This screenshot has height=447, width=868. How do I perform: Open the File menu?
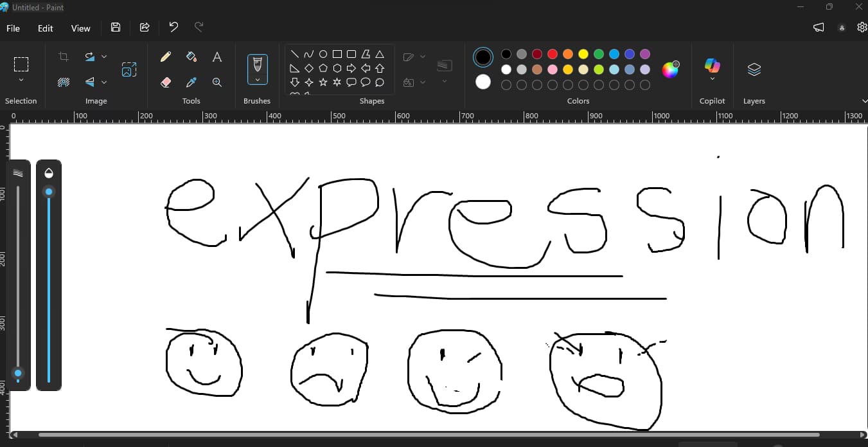click(x=13, y=28)
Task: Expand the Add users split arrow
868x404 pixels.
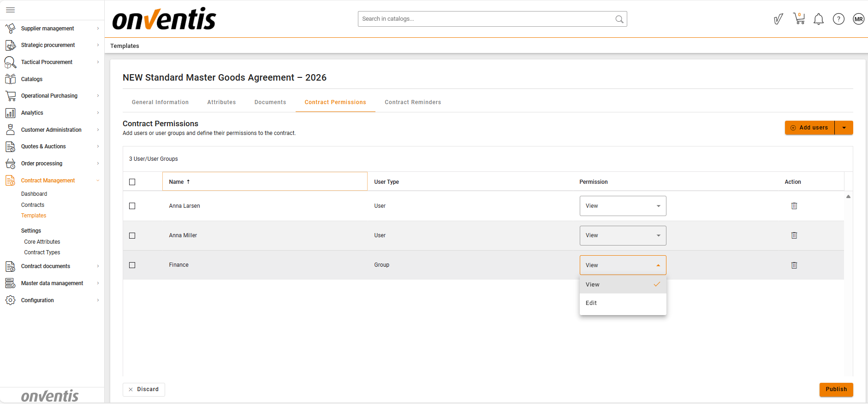Action: coord(844,128)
_ _ _ _ _
* Task to complete: Return only the lines from the line containing "Task: Expand the Add users split arrow" through the last line of the records above, both ends included, exactly as written, leaving pictures out.

* Task output:
Task: Expand the Add users split arrow
868x404 pixels.
Action: coord(844,128)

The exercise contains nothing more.